6. The method of any of claims 1-5, wherein the obtaining a second generation of the student model comprises:

and generating the image characteristics of the image sample and the text characteristics of the text sample by adopting the student model so as to obtain the second generation result.

7. An image generation method, comprising:

acquiring input features, wherein the input features are used for generating images;

Generating the input features by adopting an image generation model so as to generate output images corresponding to the input features;

Wherein the image generation model is trained using the method of any of claims 1-6.

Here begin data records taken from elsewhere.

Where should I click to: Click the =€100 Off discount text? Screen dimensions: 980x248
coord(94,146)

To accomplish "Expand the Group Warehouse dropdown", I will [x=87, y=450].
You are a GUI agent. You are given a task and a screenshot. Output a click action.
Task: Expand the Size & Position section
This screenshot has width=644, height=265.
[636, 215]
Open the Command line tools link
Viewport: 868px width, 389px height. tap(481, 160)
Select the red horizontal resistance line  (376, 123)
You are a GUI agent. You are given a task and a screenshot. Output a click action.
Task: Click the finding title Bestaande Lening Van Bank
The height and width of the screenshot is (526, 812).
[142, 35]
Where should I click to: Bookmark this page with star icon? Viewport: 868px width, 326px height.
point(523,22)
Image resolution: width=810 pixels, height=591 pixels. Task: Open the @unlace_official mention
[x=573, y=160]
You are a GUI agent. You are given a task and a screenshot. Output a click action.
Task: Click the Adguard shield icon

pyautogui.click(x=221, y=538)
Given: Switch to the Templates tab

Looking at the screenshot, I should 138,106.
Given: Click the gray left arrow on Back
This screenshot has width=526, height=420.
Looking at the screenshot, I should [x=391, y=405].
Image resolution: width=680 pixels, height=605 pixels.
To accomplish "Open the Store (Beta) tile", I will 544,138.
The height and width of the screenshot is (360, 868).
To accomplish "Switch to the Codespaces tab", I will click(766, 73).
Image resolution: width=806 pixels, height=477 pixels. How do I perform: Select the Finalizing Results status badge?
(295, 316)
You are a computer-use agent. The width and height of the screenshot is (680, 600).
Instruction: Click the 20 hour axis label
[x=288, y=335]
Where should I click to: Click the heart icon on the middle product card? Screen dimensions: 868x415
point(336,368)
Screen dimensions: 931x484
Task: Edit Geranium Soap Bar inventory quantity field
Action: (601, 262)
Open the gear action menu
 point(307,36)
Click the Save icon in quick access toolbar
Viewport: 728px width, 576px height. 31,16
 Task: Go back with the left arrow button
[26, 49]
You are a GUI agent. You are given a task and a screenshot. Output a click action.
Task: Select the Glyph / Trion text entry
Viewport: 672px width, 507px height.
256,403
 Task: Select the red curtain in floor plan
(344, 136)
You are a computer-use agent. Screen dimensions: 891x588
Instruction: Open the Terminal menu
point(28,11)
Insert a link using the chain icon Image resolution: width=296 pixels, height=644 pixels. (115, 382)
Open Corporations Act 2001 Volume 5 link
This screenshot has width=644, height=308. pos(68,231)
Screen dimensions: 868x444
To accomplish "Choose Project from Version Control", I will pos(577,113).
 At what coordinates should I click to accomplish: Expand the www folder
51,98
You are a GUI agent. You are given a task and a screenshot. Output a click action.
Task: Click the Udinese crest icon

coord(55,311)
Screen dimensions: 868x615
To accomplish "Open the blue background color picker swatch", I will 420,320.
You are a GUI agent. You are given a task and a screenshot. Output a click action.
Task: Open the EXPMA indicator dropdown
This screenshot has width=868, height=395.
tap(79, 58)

8. The method of claim 7, wherein the input features include image features of a noisy image and text features of a prompt text, and the output image is a denoised image of the noisy image, accordingly.

9. A training apparatus for an image generation model, comprising:

the first acquisition module is used for acquiring a first generation result of the teacher model;

The system comprises a first acquisition module, a second acquisition module and a training module, wherein the first acquisition module is used for acquiring a first generation result of a student model, the student model generates a model for an image to be trained, a target parameter matrix of the student model is determined based on a first parameter matrix and a second parameter matrix, and the rank of the first parameter matrix and the rank of the second parameter matrix are smaller than the rank of the target parameter matrix;

The construction module is used for constructing a loss function based on the first generation result and the second generation result;

the updating module is used for updating the first parameter matrix and the second parameter matrix based on the loss function and obtaining an updated target parameter matrix according to the updated first parameter matrix and the updated second parameter matrix;

The first acquisition module is further configured to:

10. The apparatus of claim 9, wherein the update module is further to:

11. The apparatus of claim 9, wherein the update module is further to:

12. The apparatus of claim 9, wherein the student model comprises a plurality of network layers, the target parameter matrix being a parameter matrix of a portion of the plurality of network layers.

13. The apparatus of claim 12, wherein the plurality of network layers comprises an attention network layer, the target parameter matrix being an attention weight matrix of the attention network layer.

14. The apparatus of any of claims 9-13, wherein the second acquisition module is further to:

15. An image generating apparatus comprising:

The acquisition module is used for acquiring input features, wherein the input features are used for generating images;

The generation module is used for generating and processing the input features by adopting an image generation model so as to generate output images corresponding to the input features;

16. The apparatus of claim 15, wherein the input features include image features of a noisy image and text features of a prompt text, and the output image is a denoised image of the noisy image, accordingly.

17. An electronic device, comprising:

At least one processor, and

A memory communicatively coupled to the at least one processor, wherein,

The memory stores instructions executable by the at least one processor to enable the at least one processor to perform the method of any one of claims 1-8.

18. A non-transitory computer readable storage medium storing computer instructions for causing the computer to perform the method of any one of claims 1-8.

19. A computer program product comprising a computer program which, when executed by a processor, implements the method according to any of claims 1-8.